__Aim of the task__
Lines in the listing under this task are to be copied exactly.

__Given entries__

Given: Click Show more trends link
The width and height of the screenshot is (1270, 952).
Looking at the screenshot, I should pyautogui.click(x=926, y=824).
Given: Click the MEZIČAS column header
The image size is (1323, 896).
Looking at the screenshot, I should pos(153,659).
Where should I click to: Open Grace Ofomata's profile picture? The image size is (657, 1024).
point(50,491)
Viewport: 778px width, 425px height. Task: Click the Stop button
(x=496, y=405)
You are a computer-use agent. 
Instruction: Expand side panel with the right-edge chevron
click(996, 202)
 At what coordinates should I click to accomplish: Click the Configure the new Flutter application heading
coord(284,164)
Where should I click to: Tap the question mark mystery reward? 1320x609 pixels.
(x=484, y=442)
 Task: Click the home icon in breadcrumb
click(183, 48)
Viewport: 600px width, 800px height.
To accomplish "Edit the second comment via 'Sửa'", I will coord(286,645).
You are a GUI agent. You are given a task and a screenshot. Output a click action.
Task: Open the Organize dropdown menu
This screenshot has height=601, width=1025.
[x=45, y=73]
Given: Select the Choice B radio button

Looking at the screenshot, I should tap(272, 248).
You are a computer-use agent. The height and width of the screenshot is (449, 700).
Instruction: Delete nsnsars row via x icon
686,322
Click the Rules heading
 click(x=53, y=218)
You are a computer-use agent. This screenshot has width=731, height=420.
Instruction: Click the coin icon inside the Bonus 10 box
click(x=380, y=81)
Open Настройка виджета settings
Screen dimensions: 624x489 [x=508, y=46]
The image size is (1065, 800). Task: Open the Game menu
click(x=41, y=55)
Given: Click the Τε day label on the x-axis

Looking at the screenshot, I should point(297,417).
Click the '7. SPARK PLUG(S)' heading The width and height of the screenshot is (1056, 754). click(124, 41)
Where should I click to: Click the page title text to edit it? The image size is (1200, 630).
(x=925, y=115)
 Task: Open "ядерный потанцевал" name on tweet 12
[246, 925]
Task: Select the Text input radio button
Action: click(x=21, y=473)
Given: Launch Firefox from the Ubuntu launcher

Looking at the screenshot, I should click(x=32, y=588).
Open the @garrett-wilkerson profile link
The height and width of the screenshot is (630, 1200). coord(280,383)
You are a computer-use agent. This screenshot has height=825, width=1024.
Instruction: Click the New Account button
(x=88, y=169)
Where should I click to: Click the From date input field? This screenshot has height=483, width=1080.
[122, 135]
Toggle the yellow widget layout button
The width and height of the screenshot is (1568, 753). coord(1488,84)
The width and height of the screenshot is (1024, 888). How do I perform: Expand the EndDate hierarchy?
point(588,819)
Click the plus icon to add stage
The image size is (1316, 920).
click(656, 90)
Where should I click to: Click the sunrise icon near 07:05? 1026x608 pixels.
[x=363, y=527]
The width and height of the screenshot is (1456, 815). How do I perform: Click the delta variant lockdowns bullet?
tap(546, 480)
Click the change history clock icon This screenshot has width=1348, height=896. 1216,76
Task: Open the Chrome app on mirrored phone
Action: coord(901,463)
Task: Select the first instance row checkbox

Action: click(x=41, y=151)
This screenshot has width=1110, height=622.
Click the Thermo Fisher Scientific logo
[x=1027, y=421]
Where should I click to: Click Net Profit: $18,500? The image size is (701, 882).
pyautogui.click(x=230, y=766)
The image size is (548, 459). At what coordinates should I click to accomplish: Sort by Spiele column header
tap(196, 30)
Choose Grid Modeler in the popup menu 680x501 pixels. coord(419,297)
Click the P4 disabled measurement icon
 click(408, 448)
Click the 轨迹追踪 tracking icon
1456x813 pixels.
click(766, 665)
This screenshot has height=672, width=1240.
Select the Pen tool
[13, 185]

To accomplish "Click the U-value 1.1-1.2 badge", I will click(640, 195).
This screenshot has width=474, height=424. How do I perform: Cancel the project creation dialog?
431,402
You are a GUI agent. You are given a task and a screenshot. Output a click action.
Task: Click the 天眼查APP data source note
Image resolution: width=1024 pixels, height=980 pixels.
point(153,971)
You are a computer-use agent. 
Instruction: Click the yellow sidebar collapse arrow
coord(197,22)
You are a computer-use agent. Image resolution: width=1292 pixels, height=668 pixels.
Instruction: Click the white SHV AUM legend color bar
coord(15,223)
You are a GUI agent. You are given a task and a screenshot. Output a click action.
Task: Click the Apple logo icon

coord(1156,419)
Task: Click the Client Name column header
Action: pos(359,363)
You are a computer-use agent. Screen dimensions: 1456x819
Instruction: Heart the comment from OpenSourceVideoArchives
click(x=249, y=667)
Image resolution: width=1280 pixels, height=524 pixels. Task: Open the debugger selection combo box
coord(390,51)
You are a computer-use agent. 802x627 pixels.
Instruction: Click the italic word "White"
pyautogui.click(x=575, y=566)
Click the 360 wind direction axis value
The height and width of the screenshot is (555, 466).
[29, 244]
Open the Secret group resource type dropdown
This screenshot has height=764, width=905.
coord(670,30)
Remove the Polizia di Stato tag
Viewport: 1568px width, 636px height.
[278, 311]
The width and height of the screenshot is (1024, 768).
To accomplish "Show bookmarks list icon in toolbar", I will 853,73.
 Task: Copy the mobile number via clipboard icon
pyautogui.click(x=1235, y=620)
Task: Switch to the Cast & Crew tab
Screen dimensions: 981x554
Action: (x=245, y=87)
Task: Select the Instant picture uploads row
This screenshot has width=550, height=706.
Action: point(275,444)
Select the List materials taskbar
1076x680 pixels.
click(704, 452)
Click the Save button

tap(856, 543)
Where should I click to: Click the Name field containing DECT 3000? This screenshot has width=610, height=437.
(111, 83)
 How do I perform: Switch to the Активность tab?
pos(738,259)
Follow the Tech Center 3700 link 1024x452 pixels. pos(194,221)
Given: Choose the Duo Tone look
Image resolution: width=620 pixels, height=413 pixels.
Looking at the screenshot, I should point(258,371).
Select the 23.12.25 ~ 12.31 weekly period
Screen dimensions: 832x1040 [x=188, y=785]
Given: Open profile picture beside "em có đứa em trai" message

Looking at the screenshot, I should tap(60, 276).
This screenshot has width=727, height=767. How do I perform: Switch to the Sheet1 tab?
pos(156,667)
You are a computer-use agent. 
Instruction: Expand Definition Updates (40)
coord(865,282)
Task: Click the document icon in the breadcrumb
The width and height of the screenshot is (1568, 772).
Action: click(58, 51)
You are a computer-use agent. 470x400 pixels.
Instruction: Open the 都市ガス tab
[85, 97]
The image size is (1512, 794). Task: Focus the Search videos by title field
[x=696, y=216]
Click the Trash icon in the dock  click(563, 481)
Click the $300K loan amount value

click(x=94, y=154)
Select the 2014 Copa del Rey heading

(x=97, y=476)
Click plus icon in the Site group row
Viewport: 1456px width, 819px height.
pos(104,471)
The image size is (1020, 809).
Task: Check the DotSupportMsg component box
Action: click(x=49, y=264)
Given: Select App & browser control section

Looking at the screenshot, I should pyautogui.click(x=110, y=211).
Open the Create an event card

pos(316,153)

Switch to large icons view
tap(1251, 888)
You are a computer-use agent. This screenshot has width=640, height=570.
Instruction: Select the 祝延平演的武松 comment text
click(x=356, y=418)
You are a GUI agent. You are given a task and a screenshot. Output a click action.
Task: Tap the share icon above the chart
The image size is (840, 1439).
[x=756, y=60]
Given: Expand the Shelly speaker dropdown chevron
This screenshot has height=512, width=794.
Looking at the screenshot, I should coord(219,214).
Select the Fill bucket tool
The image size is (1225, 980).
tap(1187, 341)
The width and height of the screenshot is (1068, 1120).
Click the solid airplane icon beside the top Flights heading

__Task result__
Given: Click Show more trends link
The width and height of the screenshot is (1270, 952).
Looking at the screenshot, I should pyautogui.click(x=926, y=824).
Given: Click the MEZIČAS column header
The image size is (1323, 896).
Looking at the screenshot, I should pos(153,659).
Where should I click to: Open Grace Ofomata's profile picture? The image size is (657, 1024).
point(50,491)
Viewport: 778px width, 425px height. Task: Click the Stop button
(x=496, y=405)
You are a computer-use agent. 
Instruction: Expand side panel with the right-edge chevron
click(996, 202)
 At what coordinates should I click to accomplish: Click the Configure the new Flutter application heading
coord(284,164)
Where should I click to: Tap the question mark mystery reward? 1320x609 pixels.
(x=484, y=442)
 Task: Click the home icon in breadcrumb
click(183, 48)
Viewport: 600px width, 800px height.
To accomplish "Edit the second comment via 'Sửa'", I will coord(286,645).
You are a GUI agent. You are given a task and a screenshot. Output a click action.
Task: Open the Organize dropdown menu
This screenshot has height=601, width=1025.
[x=45, y=73]
Given: Select the Choice B radio button

Looking at the screenshot, I should tap(272, 248).
You are a computer-use agent. The height and width of the screenshot is (449, 700).
Instruction: Delete nsnsars row via x icon
686,322
Click the Rules heading
 click(x=53, y=218)
You are a computer-use agent. This screenshot has width=731, height=420.
Instruction: Click the coin icon inside the Bonus 10 box
click(x=380, y=81)
Open Настройка виджета settings
Screen dimensions: 624x489 [x=508, y=46]
The image size is (1065, 800). Task: Open the Game menu
click(x=41, y=55)
Given: Click the Τε day label on the x-axis

Looking at the screenshot, I should point(297,417).
Click the '7. SPARK PLUG(S)' heading The width and height of the screenshot is (1056, 754). click(124, 41)
Where should I click to: Click the page title text to edit it? The image size is (1200, 630).
(x=925, y=115)
 Task: Open "ядерный потанцевал" name on tweet 12
[246, 925]
Task: Select the Text input radio button
Action: click(x=21, y=473)
Given: Launch Firefox from the Ubuntu launcher

Looking at the screenshot, I should click(x=32, y=588).
Open the @garrett-wilkerson profile link
The height and width of the screenshot is (630, 1200). coord(280,383)
You are a computer-use agent. This screenshot has height=825, width=1024.
Instruction: Click the New Account button
(x=88, y=169)
Where should I click to: Click the From date input field? This screenshot has height=483, width=1080.
[122, 135]
Toggle the yellow widget layout button
The width and height of the screenshot is (1568, 753). coord(1488,84)
The width and height of the screenshot is (1024, 888). How do I perform: Expand the EndDate hierarchy?
point(588,819)
Click the plus icon to add stage
The image size is (1316, 920).
click(656, 90)
Where should I click to: Click the sunrise icon near 07:05? 1026x608 pixels.
[x=363, y=527]
The width and height of the screenshot is (1456, 815). How do I perform: Click the delta variant lockdowns bullet?
tap(546, 480)
Click the change history clock icon This screenshot has width=1348, height=896. 1216,76
Task: Open the Chrome app on mirrored phone
Action: coord(901,463)
Task: Select the first instance row checkbox

Action: click(x=41, y=151)
This screenshot has width=1110, height=622.
Click the Thermo Fisher Scientific logo
[x=1027, y=421]
Where should I click to: Click Net Profit: $18,500? The image size is (701, 882).
pyautogui.click(x=230, y=766)
The image size is (548, 459). At what coordinates should I click to accomplish: Sort by Spiele column header
tap(196, 30)
Choose Grid Modeler in the popup menu 680x501 pixels. coord(419,297)
Click the P4 disabled measurement icon
 click(408, 448)
Click the 轨迹追踪 tracking icon
1456x813 pixels.
click(766, 665)
This screenshot has height=672, width=1240.
Select the Pen tool
[13, 185]

To accomplish "Click the U-value 1.1-1.2 badge", I will click(640, 195).
This screenshot has width=474, height=424. How do I perform: Cancel the project creation dialog?
431,402
You are a GUI agent. You are given a task and a screenshot. Output a click action.
Task: Click the 天眼查APP data source note
Image resolution: width=1024 pixels, height=980 pixels.
point(153,971)
You are a computer-use agent. 
Instruction: Click the yellow sidebar collapse arrow
coord(197,22)
You are a computer-use agent. Image resolution: width=1292 pixels, height=668 pixels.
Instruction: Click the white SHV AUM legend color bar
coord(15,223)
You are a GUI agent. You are given a task and a screenshot. Output a click action.
Task: Click the Apple logo icon

coord(1156,419)
Task: Click the Client Name column header
Action: pos(359,363)
You are a computer-use agent. Screen dimensions: 1456x819
Instruction: Heart the comment from OpenSourceVideoArchives
click(x=249, y=667)
Image resolution: width=1280 pixels, height=524 pixels. Task: Open the debugger selection combo box
coord(390,51)
You are a computer-use agent. 802x627 pixels.
Instruction: Click the italic word "White"
pyautogui.click(x=575, y=566)
Click the 360 wind direction axis value
The height and width of the screenshot is (555, 466).
[29, 244]
Open the Secret group resource type dropdown
This screenshot has height=764, width=905.
coord(670,30)
Remove the Polizia di Stato tag
Viewport: 1568px width, 636px height.
[278, 311]
The width and height of the screenshot is (1024, 768).
To accomplish "Show bookmarks list icon in toolbar", I will 853,73.
 Task: Copy the mobile number via clipboard icon
pyautogui.click(x=1235, y=620)
Task: Switch to the Cast & Crew tab
Screen dimensions: 981x554
Action: (x=245, y=87)
Task: Select the Instant picture uploads row
This screenshot has width=550, height=706.
Action: point(275,444)
Select the List materials taskbar
1076x680 pixels.
click(704, 452)
Click the Save button

tap(856, 543)
Where should I click to: Click the Name field containing DECT 3000? This screenshot has width=610, height=437.
(111, 83)
 How do I perform: Switch to the Активность tab?
pos(738,259)
Follow the Tech Center 3700 link 1024x452 pixels. pos(194,221)
Given: Choose the Duo Tone look
Image resolution: width=620 pixels, height=413 pixels.
Looking at the screenshot, I should point(258,371).
Select the 23.12.25 ~ 12.31 weekly period
Screen dimensions: 832x1040 [x=188, y=785]
Given: Open profile picture beside "em có đứa em trai" message

Looking at the screenshot, I should tap(60, 276).
This screenshot has width=727, height=767. How do I perform: Switch to the Sheet1 tab?
pos(156,667)
You are a computer-use agent. 
Instruction: Expand Definition Updates (40)
coord(865,282)
Task: Click the document icon in the breadcrumb
The width and height of the screenshot is (1568, 772).
Action: click(58, 51)
You are a computer-use agent. 470x400 pixels.
Instruction: Open the 都市ガス tab
[85, 97]
The image size is (1512, 794). Task: Focus the Search videos by title field
[x=696, y=216]
Click the Trash icon in the dock  click(563, 481)
Click the $300K loan amount value

click(x=94, y=154)
Select the 2014 Copa del Rey heading

(x=97, y=476)
Click plus icon in the Site group row
Viewport: 1456px width, 819px height.
pos(104,471)
The image size is (1020, 809).
Task: Check the DotSupportMsg component box
Action: click(x=49, y=264)
Given: Select App & browser control section

Looking at the screenshot, I should pyautogui.click(x=110, y=211).
Open the Create an event card

pos(316,153)

Switch to large icons view
tap(1251, 888)
You are a computer-use agent. This screenshot has width=640, height=570.
Instruction: Select the 祝延平演的武松 comment text
click(x=356, y=418)
You are a GUI agent. You are given a task and a screenshot. Output a click action.
Task: Tap the share icon above the chart
The image size is (840, 1439).
[x=756, y=60]
Given: Expand the Shelly speaker dropdown chevron
This screenshot has height=512, width=794.
Looking at the screenshot, I should coord(219,214).
Select the Fill bucket tool
The image size is (1225, 980).
tap(1187, 341)
The width and height of the screenshot is (1068, 1120).
Click the solid airplane icon beside the top Flights heading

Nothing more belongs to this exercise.